Taxation of carried interest in the Netherlands
You can be rewarded for your work in various ways. The most common rewards are salary, bonus, or profit-sharing. But maybe you have been rewarded through a carried interest (in Dutch: lucratief belang)? But what is carried interest, and what about its taxation? In this article, we will highlight that.
When are we talking about a carried interest?
Carried interest is actually an outstanding reward for work. Often to specific people within a company, such as management. It usually concerns shares that can yield a very high return. Here are a few examples of a carried interest:
- You get the opportunity to buy shares in the company where you work for a low purchase price (acquisition price lower than the market value).
- The company has different types of shares, and you are rewarded with a special share of a company. These have more advantages than the ‘ordinary’ shares. Also, the proportion of the other types of shares must be less than 10% of the total share capital.
- You will receive preference shares with a minimum return of 15% per year.

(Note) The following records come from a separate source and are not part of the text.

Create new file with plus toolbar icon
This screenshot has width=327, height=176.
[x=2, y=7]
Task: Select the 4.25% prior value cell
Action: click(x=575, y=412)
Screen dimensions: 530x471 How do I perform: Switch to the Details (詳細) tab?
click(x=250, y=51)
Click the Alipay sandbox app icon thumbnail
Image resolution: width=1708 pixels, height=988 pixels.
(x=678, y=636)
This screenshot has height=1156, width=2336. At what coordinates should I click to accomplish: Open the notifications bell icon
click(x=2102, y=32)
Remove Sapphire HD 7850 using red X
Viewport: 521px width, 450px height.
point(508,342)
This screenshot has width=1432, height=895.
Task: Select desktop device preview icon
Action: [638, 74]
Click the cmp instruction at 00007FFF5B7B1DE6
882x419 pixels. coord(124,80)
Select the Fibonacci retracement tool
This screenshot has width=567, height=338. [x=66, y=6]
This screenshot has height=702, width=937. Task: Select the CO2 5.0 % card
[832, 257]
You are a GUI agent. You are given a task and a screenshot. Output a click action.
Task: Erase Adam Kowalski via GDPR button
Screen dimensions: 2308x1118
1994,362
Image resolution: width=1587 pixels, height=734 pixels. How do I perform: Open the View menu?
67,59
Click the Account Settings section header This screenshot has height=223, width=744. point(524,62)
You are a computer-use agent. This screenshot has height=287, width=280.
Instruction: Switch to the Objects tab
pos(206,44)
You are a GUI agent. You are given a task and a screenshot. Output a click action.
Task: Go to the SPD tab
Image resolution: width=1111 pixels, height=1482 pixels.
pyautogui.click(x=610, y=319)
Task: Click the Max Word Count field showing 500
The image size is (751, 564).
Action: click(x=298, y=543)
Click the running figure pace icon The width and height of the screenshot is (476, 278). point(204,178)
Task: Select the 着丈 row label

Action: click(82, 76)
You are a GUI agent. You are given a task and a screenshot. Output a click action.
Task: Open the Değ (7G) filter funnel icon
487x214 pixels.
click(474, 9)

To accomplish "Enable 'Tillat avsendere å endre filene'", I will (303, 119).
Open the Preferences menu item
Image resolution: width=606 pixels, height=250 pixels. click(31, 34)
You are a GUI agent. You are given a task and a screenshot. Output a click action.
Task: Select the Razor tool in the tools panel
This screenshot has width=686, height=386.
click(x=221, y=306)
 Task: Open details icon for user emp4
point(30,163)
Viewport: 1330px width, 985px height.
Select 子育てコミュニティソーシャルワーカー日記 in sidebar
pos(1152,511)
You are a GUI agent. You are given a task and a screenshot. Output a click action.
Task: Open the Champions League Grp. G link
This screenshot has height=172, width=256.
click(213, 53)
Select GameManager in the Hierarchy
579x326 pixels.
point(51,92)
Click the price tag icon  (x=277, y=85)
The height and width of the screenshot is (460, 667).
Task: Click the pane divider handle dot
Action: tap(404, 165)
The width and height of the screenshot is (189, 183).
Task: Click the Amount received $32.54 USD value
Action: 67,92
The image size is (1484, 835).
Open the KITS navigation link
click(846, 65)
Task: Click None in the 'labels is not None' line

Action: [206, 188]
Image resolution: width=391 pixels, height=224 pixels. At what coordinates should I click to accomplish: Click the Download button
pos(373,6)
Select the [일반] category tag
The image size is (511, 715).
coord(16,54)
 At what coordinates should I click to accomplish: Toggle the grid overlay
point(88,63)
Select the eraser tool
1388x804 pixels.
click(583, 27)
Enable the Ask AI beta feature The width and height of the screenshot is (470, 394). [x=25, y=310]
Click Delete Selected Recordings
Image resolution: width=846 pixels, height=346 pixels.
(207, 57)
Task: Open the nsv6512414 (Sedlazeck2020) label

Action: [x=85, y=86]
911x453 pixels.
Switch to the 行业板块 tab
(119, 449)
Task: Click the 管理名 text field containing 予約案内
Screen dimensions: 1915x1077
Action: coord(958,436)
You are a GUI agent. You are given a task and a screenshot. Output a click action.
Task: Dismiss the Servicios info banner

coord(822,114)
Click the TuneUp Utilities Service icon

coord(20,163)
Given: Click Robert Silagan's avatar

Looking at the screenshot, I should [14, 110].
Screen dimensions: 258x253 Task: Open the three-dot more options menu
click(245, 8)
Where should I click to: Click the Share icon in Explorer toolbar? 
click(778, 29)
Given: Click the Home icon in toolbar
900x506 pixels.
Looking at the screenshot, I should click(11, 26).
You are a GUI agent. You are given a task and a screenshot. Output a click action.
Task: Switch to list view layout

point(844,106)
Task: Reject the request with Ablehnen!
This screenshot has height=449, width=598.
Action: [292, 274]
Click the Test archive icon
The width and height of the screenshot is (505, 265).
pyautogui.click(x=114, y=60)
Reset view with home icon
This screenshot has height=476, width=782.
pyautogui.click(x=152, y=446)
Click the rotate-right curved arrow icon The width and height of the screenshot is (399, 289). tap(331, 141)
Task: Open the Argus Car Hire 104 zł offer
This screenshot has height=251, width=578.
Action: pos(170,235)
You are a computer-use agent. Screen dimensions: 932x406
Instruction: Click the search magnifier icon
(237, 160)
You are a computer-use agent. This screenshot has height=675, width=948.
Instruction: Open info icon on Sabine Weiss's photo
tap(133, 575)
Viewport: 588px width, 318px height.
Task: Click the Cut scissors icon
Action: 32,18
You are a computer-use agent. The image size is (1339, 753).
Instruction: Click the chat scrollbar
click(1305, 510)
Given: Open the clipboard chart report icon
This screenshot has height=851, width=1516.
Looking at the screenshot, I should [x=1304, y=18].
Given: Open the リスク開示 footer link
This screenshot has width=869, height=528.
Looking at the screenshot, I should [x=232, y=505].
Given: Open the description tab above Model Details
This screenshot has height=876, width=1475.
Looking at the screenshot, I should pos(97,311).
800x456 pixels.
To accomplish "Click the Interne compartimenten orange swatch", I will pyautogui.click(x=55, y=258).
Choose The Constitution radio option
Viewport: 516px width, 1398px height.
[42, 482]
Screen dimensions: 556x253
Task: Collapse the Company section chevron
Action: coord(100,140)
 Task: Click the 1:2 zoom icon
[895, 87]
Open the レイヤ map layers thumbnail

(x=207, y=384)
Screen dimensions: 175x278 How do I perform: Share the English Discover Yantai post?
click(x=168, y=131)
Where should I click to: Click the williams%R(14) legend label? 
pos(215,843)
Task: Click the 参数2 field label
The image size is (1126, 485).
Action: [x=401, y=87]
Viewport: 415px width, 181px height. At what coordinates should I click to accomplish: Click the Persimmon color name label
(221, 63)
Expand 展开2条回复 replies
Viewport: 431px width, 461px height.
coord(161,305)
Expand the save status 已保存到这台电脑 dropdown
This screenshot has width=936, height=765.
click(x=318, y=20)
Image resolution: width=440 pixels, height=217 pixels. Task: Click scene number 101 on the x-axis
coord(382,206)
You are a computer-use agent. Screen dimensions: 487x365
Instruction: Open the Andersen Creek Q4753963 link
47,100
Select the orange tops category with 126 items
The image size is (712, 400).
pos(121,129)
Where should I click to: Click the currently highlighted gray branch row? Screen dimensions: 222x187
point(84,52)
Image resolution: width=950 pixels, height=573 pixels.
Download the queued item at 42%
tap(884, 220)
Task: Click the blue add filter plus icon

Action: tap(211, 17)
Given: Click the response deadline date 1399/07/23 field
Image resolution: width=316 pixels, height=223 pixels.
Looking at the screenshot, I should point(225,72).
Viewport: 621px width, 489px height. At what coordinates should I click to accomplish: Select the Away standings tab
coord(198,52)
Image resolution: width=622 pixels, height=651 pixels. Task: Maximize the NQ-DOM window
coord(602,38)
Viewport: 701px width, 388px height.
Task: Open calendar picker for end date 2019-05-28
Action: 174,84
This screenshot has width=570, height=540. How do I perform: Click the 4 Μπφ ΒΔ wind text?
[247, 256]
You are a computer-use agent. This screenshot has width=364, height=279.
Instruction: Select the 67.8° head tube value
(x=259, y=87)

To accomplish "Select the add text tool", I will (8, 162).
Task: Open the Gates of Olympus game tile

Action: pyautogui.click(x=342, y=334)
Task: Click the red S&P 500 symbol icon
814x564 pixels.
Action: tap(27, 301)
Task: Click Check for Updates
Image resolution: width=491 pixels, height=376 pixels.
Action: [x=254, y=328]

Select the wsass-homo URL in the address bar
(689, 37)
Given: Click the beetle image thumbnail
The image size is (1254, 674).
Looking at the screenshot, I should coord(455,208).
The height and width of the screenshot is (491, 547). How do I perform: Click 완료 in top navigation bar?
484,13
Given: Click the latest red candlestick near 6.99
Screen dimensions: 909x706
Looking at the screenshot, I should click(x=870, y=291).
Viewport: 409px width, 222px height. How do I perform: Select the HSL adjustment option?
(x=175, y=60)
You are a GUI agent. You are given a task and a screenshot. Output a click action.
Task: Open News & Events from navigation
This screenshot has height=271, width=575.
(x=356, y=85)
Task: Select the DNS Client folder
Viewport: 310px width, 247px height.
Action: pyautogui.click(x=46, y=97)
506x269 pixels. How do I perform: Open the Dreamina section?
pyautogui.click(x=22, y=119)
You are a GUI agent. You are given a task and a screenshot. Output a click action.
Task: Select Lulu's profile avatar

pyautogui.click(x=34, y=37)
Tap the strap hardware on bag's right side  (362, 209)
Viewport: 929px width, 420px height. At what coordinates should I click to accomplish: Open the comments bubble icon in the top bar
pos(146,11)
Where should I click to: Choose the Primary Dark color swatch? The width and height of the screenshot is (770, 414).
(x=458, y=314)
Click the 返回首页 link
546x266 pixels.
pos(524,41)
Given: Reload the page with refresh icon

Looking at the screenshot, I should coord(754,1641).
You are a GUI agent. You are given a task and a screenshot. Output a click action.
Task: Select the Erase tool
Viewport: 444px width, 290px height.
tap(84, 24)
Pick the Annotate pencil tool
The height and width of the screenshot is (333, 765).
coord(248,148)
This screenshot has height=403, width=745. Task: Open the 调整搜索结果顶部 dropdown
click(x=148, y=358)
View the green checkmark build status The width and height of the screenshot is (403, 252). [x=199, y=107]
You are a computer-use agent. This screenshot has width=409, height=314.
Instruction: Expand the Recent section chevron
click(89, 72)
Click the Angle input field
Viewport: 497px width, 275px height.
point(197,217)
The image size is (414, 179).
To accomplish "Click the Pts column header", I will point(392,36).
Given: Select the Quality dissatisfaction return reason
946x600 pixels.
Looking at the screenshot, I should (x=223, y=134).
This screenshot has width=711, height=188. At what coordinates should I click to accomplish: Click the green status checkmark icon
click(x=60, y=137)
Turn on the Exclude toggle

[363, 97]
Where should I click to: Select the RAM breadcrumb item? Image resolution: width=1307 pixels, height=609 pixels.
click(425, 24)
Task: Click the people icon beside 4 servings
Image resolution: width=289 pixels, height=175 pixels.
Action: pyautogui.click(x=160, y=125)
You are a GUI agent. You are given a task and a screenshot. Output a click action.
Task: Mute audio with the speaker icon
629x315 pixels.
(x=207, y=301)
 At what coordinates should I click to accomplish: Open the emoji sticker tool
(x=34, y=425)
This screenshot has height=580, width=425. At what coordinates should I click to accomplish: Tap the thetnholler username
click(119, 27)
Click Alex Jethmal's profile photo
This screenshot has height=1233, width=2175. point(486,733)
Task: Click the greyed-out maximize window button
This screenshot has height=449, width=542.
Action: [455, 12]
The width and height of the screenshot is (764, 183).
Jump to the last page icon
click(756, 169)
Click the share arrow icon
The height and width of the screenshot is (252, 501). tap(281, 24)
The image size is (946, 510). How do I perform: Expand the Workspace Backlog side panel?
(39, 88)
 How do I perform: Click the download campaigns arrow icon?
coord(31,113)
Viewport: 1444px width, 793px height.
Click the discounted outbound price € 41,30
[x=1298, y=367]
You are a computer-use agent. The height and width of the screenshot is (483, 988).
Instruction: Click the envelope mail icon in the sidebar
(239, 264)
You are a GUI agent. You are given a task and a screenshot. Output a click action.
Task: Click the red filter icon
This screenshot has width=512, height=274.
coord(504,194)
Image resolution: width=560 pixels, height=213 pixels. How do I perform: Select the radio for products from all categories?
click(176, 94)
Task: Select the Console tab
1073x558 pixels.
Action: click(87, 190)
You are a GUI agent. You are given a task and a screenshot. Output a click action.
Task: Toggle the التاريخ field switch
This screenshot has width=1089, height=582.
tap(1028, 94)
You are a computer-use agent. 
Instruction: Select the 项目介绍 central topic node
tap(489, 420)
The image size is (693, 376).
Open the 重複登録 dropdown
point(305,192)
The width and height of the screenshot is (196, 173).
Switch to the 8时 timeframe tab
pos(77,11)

Carried interest and the Dutch tax authorities
How is the gain from carried interest taxed in the Netherlands? Usually, shares are taxed in box 2 or box 3. If the shares fall into box 2, you pay 26.9% tax on the dividend. For box 3, the Dutch tax authorities calculate a deemed profit, with the result that you pay approximately between 0.5% and 1.7% income tax on the value of your assets (so no capital gains tax). However, for carries interest, it works a little bit differently.
Carried interest is included in box 1 (result from other activities). The levy only takes place upon sale or realization, which means that dividends or other results will be taxed in box 1. In 2022, the highest rate is 49.50%, which is a lot higher than the tax rate of box 2 and box 3. The carried interest is simply seen as income; that is why it is taxed at the progressive rate of box 1. Not very attractive from a tax point of view.
Loss from carried interest
The profit obtained from a carried interest is taxed the same as profit from a business. Luckily, if you lose money on carried interest, you may deduct this loss from your taxable income in box 1.
Carried interest or substantial interest?
A carried interest should not be confused with a substantial interest. You have a substantial interest (box 2) when you have at least 5% of the shares in a company (bv/nv). There is a loophole so that carried interest can be taxed in box 2 (income from a substantial interest). It is only possible if the carried interest is indirectly held through a holding company. The levy may take place in box 2 if at least 95% of this benefit is paid to the shareholder.